Problems to solve:
• A. Does the piece on coffee and tea in China agree with each of these statements? (i) The coffee was packed before the passports. (ii) Grand Red Robe tea costs five figures for fifty grams. (iii) The writer calls China a tea culture. Answer yes or no for each, quoting the words that decide it.
• B. Carry the piece on coffee and tea in China forward from its last sentence.

Given text:

====

Preparing for China this year, we packed two kilos of coffee and a press after the passports but before the tickets. The Chinese may understand the word coffee, they may have characters for it, they may even - god help you - try to sell you a cup of something. But they don't know coffee.
China is a tea culture. Utterly. Sipping it, slurping it, strong or weak at any time of the day. They have a thousand types of the stuff - Brewster would never have had a problem spending his millions if he’d known about Grand Red Robe tea. At five figures for fifty grams, he and a few friends could have sipped their way into bankruptcy without ever standing up, creating the first and only Richard Pryor Art House film. Coffee is some foreign devilry that they only seem to attempt with their eyes closed and oven mitts on.

====

Supplied data:

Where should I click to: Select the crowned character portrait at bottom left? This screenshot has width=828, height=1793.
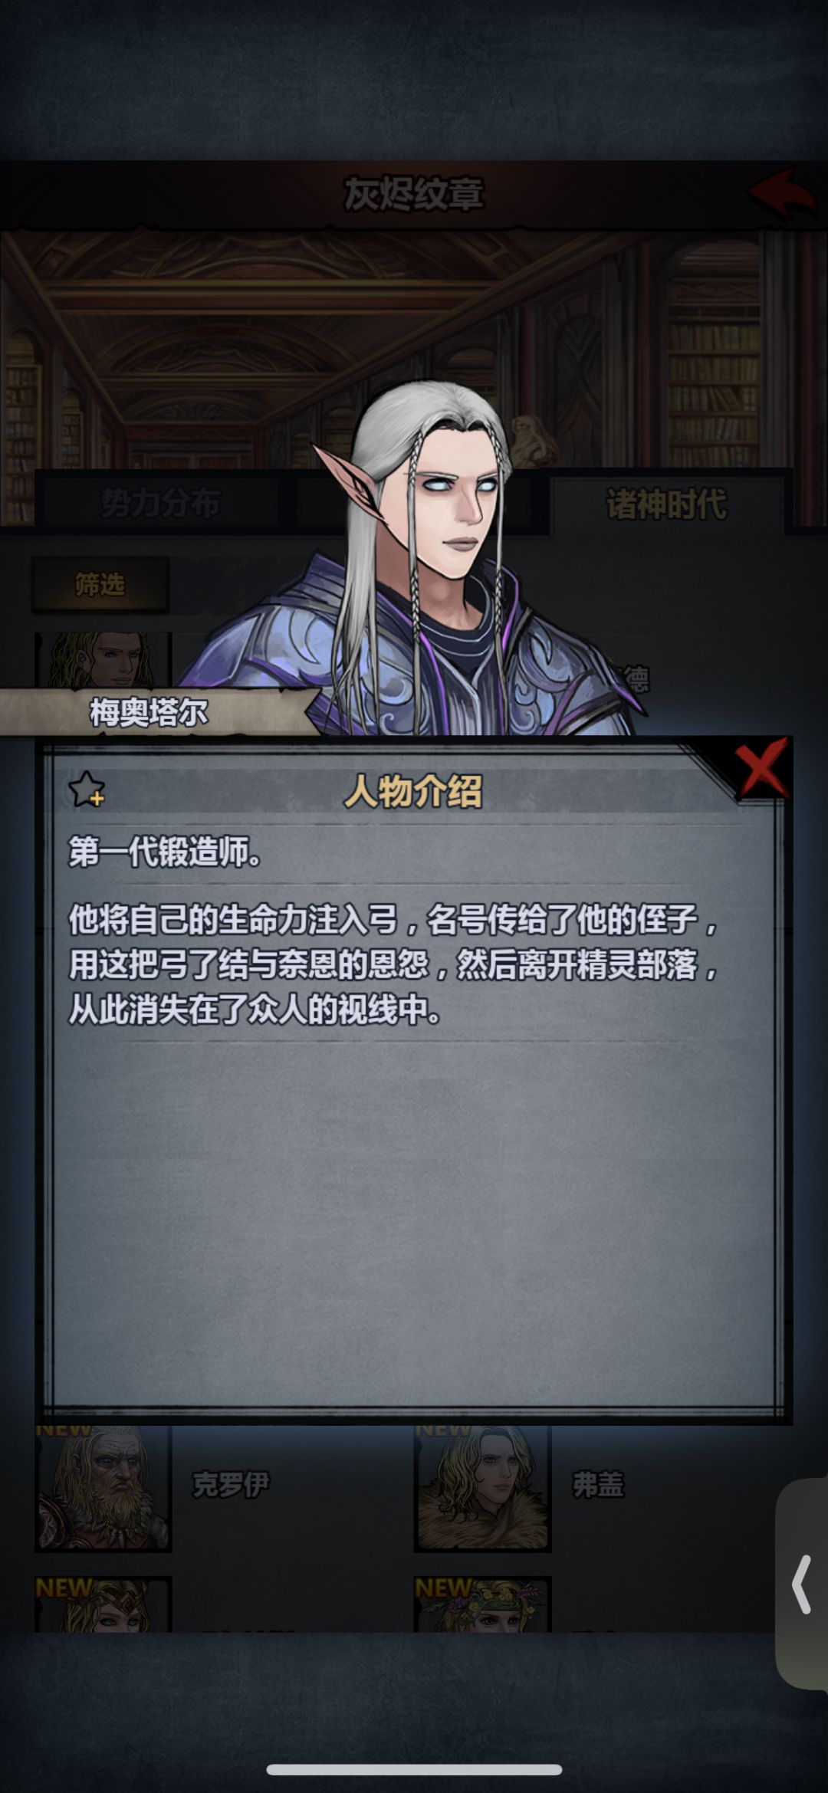coord(103,1604)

====

Answers given:
• A.
(i) No: "we packed two kilos of coffee and a press after the passports but before the tickets."
(ii) Yes: "At five figures for fifty grams"
(iii) Yes: "China is a tea culture."

• B.
I didn't know about this caffeine-shaped blind spot in the premier culinary culture on the planet last year, and ended up exposed to compounds best handled by HAZMAT teams. In one establishment a request for coffee was met like a local mob boss demanding pasta a la endangered eagle: a terrified grin followed by lots of frantic discussion in the kitchen. This wouldn't have been odd, except the place was called "Shang Dao Coffee" - and "Shang Dao" doesn't mean "We don't serve." It's a chain name, the title of this Starbucks-equivalent (also known as UBC Coffee) which has opened coffee shops throughout the country and this, clearly, was the first time someone had called their bluff.
After much behind-the-scenes scrambling they appeared at the bar with an assemblage of brass and glassware wouldn't have looked out of place bubbling behind Dr Frankenstein. It had clearly been at the hgih-price end of whatever cafe-supply catalog it had been bought from. It had equally clearly never been used, and it became excruciatingly clear that whatever instructions came with it did not include any form of Chinese.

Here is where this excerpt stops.